Close Up: Raphael & The Pope's Librarian

Published in commemoration of the 500th anniversary of Raphael’s death, this engrossing book accompanies an exhibition the Isabella Stewart Gardner Museum. Raphael and the Pope’s Librarian  brings together for the first time one of the most fascinating works in the museum’s collection – the Gardner Museum’s portrait of papal librarian Tommaso Inghirami – and a painting from the Vatican Museums depicting an episode in his life. This book tells the story of the first Raphael in America and explores Inghirami’s fascinating career.

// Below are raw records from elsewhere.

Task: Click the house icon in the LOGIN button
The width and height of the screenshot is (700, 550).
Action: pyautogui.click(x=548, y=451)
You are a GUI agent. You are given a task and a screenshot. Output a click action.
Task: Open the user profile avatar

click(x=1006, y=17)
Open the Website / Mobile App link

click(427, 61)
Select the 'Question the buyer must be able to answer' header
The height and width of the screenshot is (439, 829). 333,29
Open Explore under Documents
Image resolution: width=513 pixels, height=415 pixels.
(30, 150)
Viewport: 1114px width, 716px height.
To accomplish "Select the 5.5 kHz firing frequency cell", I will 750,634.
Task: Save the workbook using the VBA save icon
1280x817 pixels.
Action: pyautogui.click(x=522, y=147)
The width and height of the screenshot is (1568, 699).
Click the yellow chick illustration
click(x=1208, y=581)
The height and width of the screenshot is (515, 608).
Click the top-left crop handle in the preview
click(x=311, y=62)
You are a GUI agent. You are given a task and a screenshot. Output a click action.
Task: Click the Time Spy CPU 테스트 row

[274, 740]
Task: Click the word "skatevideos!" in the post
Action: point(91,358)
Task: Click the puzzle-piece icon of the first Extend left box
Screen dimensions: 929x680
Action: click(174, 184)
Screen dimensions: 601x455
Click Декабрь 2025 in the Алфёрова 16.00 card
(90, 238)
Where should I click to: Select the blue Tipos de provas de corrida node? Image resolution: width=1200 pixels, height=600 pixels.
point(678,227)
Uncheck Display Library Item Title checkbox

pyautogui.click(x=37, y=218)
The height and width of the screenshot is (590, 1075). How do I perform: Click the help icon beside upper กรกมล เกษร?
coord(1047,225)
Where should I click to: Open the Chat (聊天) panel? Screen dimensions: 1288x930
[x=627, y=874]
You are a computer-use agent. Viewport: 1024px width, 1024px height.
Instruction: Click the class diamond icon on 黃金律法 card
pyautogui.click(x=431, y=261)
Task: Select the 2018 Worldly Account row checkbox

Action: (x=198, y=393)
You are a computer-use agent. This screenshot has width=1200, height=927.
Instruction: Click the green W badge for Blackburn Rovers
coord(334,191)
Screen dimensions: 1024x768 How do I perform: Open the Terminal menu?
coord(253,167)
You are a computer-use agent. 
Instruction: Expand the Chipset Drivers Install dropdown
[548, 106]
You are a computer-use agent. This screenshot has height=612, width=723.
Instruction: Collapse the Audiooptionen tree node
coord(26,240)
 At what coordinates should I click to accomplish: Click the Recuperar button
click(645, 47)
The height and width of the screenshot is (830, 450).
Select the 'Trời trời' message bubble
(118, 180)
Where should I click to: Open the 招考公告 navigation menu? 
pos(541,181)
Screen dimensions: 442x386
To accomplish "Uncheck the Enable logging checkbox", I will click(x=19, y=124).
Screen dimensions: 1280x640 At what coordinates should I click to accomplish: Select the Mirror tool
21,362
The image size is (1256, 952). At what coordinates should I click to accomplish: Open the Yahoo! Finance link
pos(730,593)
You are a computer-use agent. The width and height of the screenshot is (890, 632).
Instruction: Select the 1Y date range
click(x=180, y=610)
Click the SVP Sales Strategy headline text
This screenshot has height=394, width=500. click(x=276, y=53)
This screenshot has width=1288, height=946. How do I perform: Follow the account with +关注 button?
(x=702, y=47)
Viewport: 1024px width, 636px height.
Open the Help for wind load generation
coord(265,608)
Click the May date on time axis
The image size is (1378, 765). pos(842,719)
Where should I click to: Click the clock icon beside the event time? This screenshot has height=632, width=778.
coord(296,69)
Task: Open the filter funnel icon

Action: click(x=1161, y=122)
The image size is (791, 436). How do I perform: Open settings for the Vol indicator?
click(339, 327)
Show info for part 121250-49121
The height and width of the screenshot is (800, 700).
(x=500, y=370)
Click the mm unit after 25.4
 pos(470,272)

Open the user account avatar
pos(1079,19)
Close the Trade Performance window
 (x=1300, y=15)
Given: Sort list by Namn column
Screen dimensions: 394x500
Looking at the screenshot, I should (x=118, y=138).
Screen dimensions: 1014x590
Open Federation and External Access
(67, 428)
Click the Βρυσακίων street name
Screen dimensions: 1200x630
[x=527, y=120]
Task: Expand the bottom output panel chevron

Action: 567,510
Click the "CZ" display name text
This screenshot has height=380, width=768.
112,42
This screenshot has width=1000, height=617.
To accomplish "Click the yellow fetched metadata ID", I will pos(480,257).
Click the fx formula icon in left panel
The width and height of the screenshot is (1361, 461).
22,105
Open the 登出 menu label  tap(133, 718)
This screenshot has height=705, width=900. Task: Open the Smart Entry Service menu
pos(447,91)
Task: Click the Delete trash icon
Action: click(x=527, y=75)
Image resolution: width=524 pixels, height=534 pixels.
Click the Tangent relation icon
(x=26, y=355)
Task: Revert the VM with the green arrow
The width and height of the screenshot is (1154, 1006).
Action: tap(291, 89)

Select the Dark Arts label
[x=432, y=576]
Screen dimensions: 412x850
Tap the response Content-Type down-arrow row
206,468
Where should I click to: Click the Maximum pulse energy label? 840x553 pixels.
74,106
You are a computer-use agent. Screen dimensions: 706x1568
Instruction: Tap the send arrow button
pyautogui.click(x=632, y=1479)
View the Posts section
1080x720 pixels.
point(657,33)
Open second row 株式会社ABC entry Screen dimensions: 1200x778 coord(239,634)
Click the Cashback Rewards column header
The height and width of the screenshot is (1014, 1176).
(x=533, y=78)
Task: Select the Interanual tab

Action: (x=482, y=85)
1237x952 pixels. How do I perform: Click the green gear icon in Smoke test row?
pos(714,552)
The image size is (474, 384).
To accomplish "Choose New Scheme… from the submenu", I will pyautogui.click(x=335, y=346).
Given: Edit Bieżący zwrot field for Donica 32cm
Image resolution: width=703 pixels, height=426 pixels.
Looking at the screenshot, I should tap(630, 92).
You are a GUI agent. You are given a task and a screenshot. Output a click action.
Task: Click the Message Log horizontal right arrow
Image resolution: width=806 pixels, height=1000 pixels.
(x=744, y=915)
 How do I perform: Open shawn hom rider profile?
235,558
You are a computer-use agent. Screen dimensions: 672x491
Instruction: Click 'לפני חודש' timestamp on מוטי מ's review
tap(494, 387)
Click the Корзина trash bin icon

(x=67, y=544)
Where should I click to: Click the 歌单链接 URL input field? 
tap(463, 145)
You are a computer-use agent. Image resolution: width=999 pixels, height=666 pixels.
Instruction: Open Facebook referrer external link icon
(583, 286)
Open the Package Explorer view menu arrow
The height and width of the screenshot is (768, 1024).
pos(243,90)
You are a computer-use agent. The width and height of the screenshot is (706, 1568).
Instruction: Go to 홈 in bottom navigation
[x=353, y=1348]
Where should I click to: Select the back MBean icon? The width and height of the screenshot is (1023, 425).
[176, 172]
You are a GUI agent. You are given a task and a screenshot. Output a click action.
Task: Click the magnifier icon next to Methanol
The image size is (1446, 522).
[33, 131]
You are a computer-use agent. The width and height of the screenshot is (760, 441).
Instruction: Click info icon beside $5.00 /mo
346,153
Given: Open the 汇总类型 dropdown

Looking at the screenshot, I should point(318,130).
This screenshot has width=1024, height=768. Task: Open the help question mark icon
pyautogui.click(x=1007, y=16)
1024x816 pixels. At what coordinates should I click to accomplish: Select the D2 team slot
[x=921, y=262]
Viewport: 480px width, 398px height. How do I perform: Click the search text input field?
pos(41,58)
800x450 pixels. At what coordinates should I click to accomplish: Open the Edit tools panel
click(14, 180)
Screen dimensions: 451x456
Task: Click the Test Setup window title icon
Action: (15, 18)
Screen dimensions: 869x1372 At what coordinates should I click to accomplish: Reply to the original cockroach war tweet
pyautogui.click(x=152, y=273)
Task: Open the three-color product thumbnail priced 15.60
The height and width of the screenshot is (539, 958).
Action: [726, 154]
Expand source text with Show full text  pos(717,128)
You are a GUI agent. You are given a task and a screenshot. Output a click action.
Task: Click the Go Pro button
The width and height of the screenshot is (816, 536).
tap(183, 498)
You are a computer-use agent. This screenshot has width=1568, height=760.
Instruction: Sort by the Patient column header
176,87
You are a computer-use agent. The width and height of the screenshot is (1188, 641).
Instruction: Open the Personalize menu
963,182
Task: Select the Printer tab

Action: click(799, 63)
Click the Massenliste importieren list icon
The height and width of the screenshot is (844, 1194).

Nearly five centuries after his death in 1520, Raphael’s fame remains undiminished. According to the celebrated writer Henry James, Raphael’s work was “semi-sacred.” Gilded Age American collectors swooned over his iconic religious images. They feverishly tried and failed to acquire Raphael’s rare paintings in a market flooded with copies, and the occasional forgery. 

Isabella Stewart Gardner was the first collector to bring a work by Raphael to America, where she named an entire gallery of her new Boston museum after the Renaissance master and installed many of her most celebrated works of art around his portrait of the rotund cleric Tommaso Inghirami.

Raphael and the Pope’s Librarian (October 31, 2019 - January 30, 2020) is part of the Close Up exhibition series, each installment of which sheds new light on an outstanding work of art in the permanent collection.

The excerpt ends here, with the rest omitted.